Coesfeld (/de/) is a Kreis (district) in the northwestern part of North Rhine-Westphalia, Germany, west of the city of Münster. Neighboring districts are Steinfurt, district-free Münster, Warendorf, district-free Hamm, Unna, Recklinghausen, and Borken.

== History ==
In medieval times the region was subordinate to the bishopric of Münster. When the area became part of the Prussian province Westphalia in 1816 the new administration created two districts, Coesfeld and Lüdinghausen. Except minor changes they stayed until the major reorganization in 1975 when both were merged to form the current district.

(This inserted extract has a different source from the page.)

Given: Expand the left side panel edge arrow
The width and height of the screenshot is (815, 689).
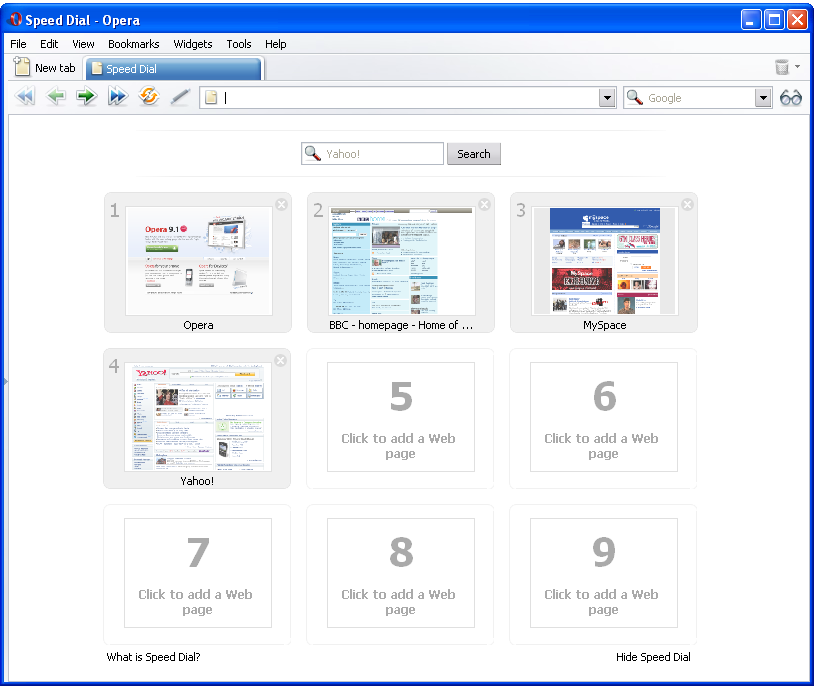Looking at the screenshot, I should 5,381.
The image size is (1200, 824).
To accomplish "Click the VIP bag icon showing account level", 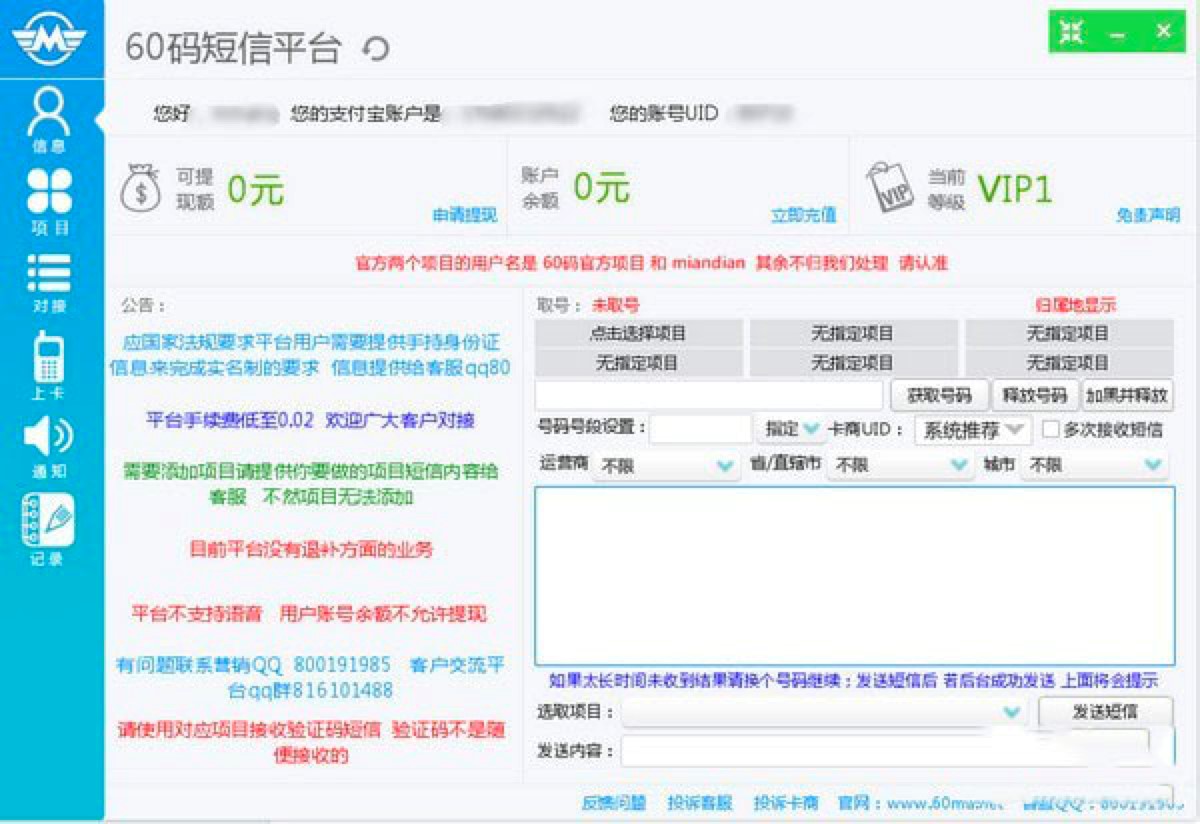I will [x=890, y=186].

A few municipalities from the district Münster were also added, while others formerly belonging to the district were moved to neighboring districts.

== Geography ==
The district is located in the Münsterland, a mostly rural area. The Lippe River forms part of the border of the district in the south.

== Coat of arms ==
The coat of arms depicts a bishop, a goose and a bell. The bishop is Saint Liudger, the first bishop of Münster. The goose was according to a popular legend thrown into a dry well by Liudger, in order to find water during a drought. The bells of Lüdinghausen allegedly chimed by themselves, whenever Liudger entered the town. The left side derives from the former coat of arms of the district Lüdinghausen, while the right side comes from the old district Coesfeld. The coat of arms were granted in 1979.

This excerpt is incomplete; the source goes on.